═══ ENTRIES SUPPLIED
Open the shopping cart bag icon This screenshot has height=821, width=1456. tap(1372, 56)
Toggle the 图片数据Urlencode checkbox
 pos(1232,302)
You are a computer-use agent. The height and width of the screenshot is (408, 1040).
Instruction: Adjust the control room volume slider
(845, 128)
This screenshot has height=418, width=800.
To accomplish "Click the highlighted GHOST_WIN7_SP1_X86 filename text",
══════
═══ ENTRIES SUPPLIED
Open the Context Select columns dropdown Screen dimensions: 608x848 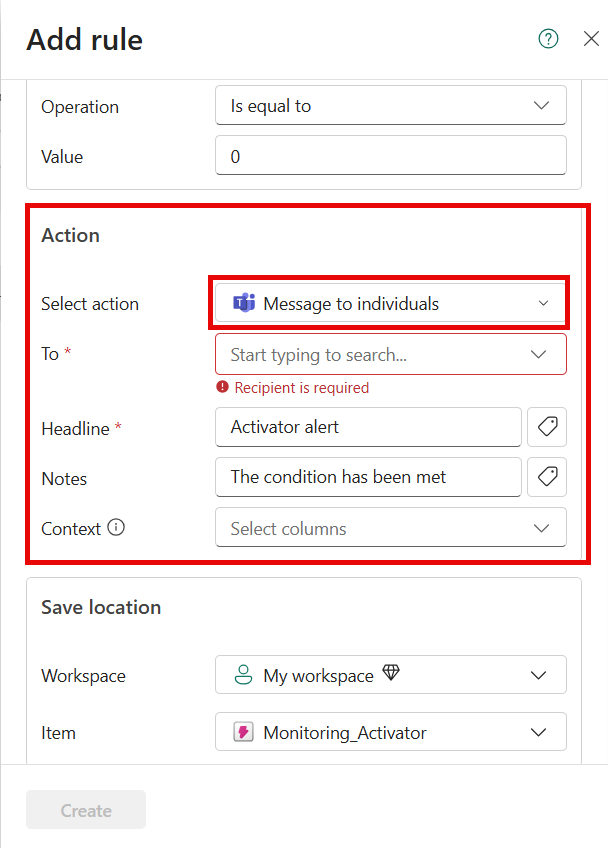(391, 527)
══════
═══ ENTRIES SUPPLIED
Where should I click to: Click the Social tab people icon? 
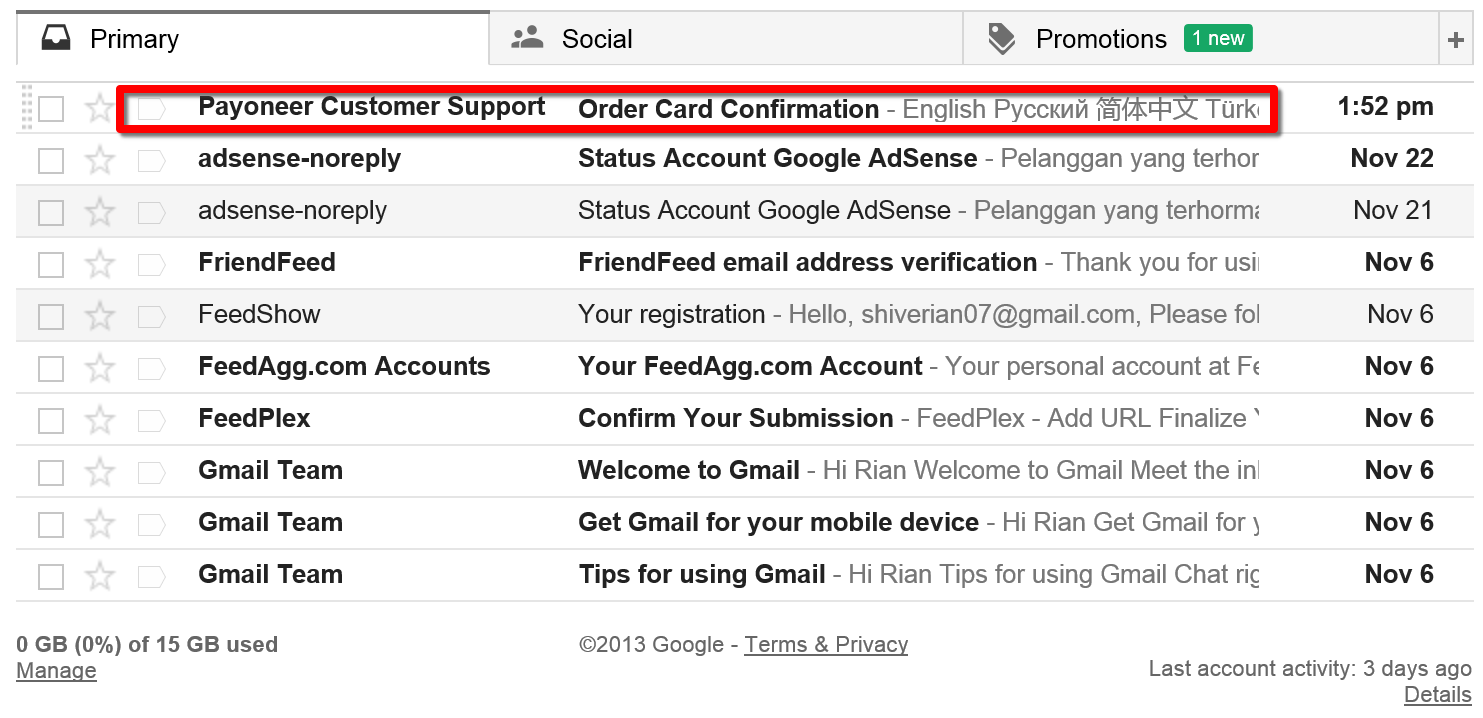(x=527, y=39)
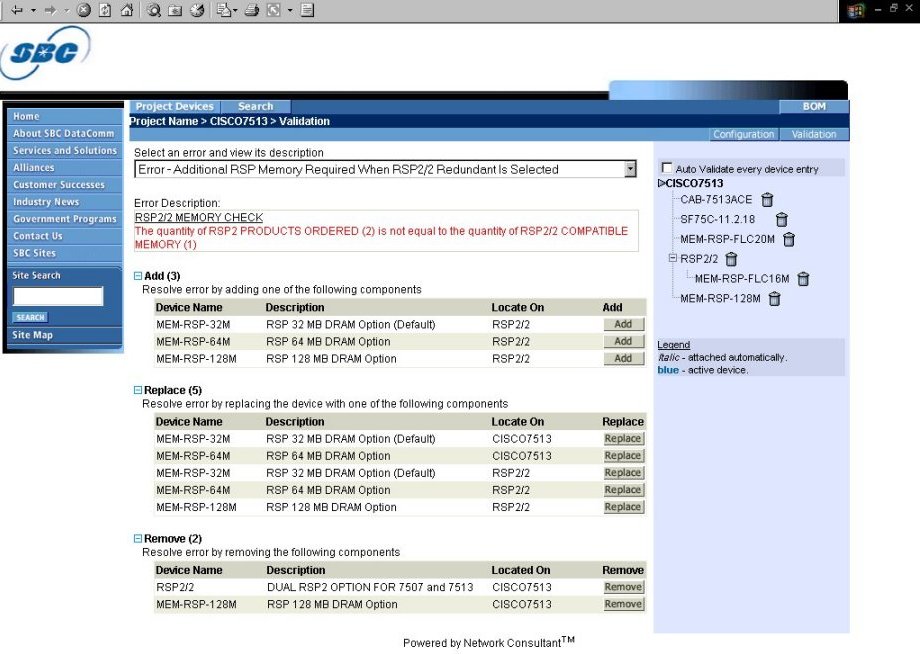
══════
What lines of the data contain the string "height"? List them.

Open the shopping cart bag icon This screenshot has height=821, width=1456. tap(1372, 56)
You are a computer-use agent. The height and width of the screenshot is (408, 1040).
This screenshot has height=418, width=800.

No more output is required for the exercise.